--- WORK REQUIRED ---
Please set down exactly the lines from the one containing "The image size is (640, 400)." through the last line of the records below, both included, with no pictures.

Dataset entries:
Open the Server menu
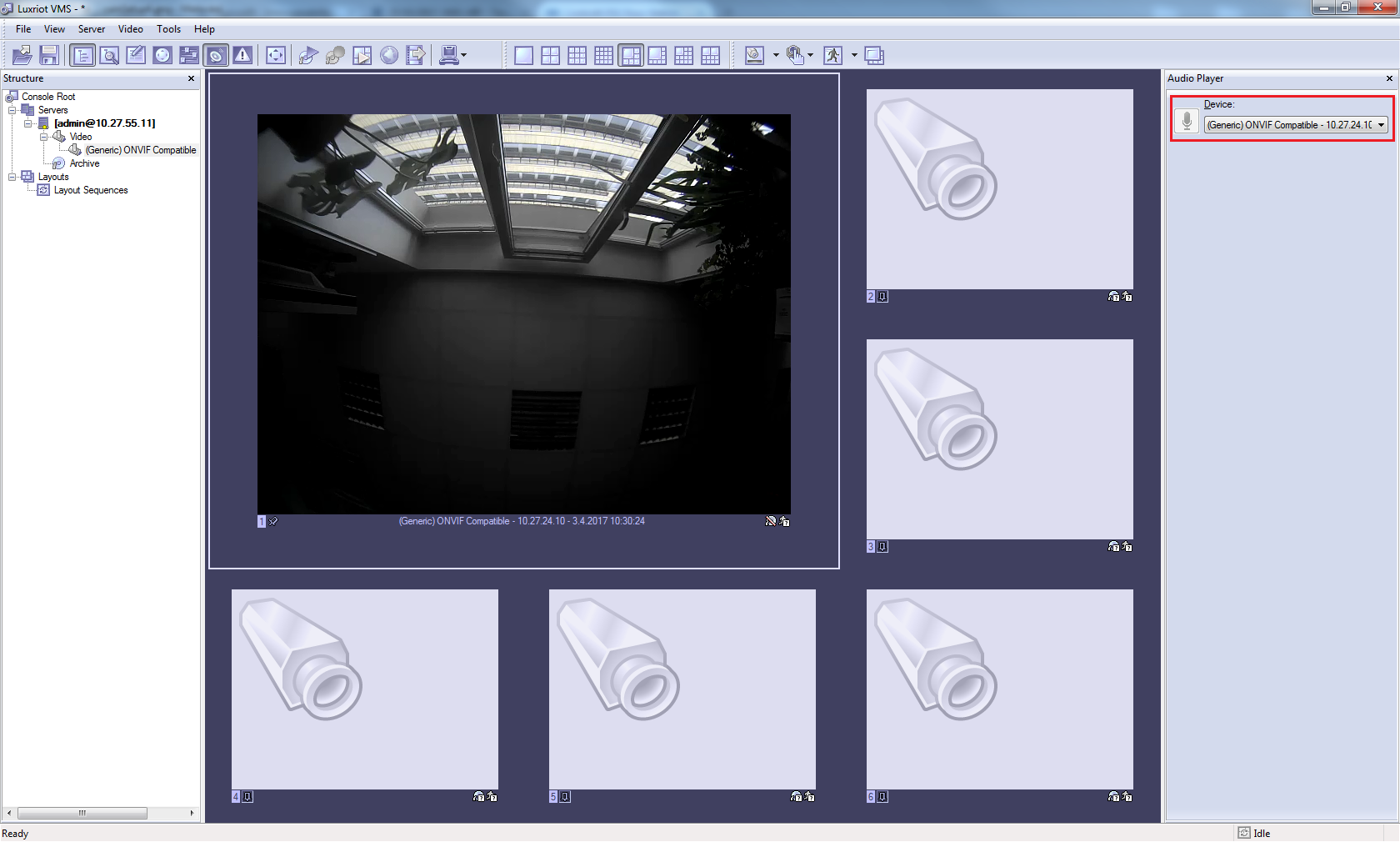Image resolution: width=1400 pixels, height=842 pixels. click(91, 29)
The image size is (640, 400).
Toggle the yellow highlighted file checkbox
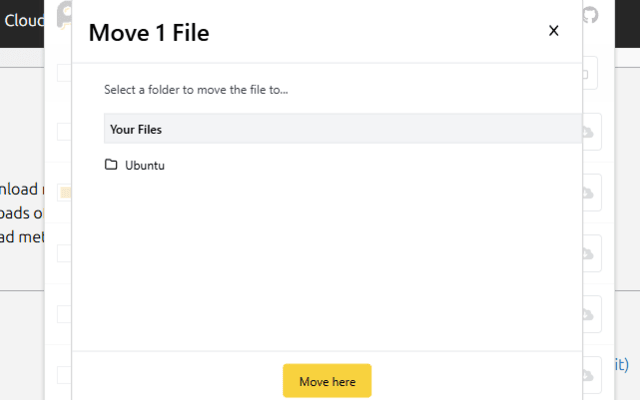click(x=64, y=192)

--- PROBLEM SOLUTION ---
The image size is (640, 400).
Toggle the yellow highlighted file checkbox
click(x=64, y=192)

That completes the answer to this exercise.